Remember: Don’t mix = and NULL
I was recently performing an analysis on the database for my dissertation software, and wanted to look at one particular set of rows. The table I was looking at is called Nodes, and because each node (represented by a row in the table) can optionally belong to a group, the group_id column allows for NULL values.
So, if I want to find all of the nodes in group 2, I can say
SELECT * FROM Nodes WHERE group_id = 2;
My data consists (of course) of several tables, including Versions, which has a many-to-one relationship with Nodes. If I want all of the versions for nodes in group 2, I can say:
SELECT COUNT(*) FROM Versions WHERE node_id in (SELECT id FROM Nodes WHERE group_id = 2);
Now, let’s say that I want to get all of the versions that are not from group 2. How would I do that? Well, one way would be:
SELECT COUNT(*) FROM Versions WHERE node_id NOT IN (SELECT id FROM Nodes WHERE group_id = 2);
But at some point, I flipped the logic, turning the NOT IN into IN, and = into <>:
SELECT COUNT(*) FROM Versions WHERE node_id IN (SELECT id FROM Nodes WHERE group_id <> 2);
That, of course, was a bug. That’s because SQL uses trinary (or ternary) logic, not the binary true-false logic to which we’re accustomed. The result of comparing anything with NULL results in a NULL. For example, consider the following table:
select * from truth_test ; +--------+ | val | +--------+ | t | | f | | [null] | +--------+
I can create a truth table pretty easily:
SELECT val, val = true as is_true, val=false as is_false, val=null as equal_null, val is null as is_null FROM truth_test; +--------+---------+----------+------------+---------+ | val | is_true | is_false | equal_null | is_null | +--------+---------+----------+------------+---------+ | t | t | f | [null] | f | | f | f | t | [null] | f | | [null] | [null] | [null] | [null] | t | +--------+---------+----------+------------+---------+
You can see, then, that TRUE is equal to TRUE, and FALSE is equal to FALSE, which we would expect. But using the = operator with NULL is always going to result in NULL — even with itself!
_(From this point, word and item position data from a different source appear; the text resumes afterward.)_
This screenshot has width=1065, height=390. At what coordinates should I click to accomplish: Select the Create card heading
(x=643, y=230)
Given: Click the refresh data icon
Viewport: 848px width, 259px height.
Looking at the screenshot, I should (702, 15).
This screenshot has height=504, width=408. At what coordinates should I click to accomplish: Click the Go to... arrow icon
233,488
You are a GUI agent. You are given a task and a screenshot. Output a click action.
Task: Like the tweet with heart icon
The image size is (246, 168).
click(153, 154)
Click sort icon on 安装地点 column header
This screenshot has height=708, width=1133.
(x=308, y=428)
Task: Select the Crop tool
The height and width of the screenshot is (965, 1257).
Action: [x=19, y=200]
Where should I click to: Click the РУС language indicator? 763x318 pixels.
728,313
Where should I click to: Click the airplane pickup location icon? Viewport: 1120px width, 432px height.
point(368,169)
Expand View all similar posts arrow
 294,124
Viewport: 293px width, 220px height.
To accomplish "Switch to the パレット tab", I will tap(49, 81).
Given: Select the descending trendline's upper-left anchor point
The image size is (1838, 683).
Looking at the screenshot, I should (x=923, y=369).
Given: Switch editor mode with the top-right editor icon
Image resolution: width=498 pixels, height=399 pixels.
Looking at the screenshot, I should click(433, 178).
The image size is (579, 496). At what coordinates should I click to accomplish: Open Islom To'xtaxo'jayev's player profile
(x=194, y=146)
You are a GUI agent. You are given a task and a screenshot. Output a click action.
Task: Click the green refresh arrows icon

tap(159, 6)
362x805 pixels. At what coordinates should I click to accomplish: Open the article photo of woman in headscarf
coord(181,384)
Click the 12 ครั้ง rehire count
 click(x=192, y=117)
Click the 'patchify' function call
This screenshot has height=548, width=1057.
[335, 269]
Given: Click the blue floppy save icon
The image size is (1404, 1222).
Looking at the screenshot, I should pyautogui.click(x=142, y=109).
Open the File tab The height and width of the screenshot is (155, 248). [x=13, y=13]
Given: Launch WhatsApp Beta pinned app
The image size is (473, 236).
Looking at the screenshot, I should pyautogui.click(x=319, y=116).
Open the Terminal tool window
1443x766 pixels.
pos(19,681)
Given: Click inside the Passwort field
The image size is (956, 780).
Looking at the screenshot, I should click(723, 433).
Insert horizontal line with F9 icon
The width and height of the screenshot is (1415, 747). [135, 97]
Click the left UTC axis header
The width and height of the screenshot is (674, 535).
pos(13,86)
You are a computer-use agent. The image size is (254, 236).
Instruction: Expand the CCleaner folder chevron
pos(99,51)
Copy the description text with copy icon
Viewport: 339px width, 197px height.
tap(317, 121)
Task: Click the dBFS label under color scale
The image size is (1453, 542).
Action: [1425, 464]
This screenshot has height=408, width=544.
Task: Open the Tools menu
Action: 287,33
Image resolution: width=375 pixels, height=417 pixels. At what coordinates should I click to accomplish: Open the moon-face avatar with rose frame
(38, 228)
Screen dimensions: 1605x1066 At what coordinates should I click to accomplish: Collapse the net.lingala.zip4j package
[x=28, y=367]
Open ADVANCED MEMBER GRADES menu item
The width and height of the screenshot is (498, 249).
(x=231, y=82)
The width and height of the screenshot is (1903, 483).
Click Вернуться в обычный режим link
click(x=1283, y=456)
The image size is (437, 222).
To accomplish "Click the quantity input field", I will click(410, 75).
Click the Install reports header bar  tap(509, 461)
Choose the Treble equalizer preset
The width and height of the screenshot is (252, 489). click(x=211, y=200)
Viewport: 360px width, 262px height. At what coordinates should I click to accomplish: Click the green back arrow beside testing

If you want to compare with NULLs, then you need to use IS NULL. (Or you can use a function such as COALESCE, which returns the first non-NULL value passed to it.) And that’s the mistake that I made in my queries yesterday: I was trying to get all of the nodes for which group_id was not 2. But by using =, I inadvertently excluded all of the rows for which group_id was NULL — in other words, all of the nodes that weren’t assigned to a group. Which, it turns out, was the majority of them. Whoops.
My solution was to create a view containing all of the IDs that I want to exclude:
CREATE OR REPLACE VIEW group2_model_ids AS SELECT nodes.id FROM nodes WHERE nodes.group_id = 2;
Now, if I want the number of versions that aren’t in group 2, I can use a subselect, as follows:
SELECT COUNT(*) FROM Versions WHERE node_id NOT IN (SELECT id FROM group2_model_ids);
Of course, I could have simply rewritten the query, either to use COALESCE or to check for both NULL and not-NULL values. But I prefer this way, especially since I’m only dealing with a few tens of thousands of rows of data in this table, in part because it gives me a name and abstraction that I can use in future queries.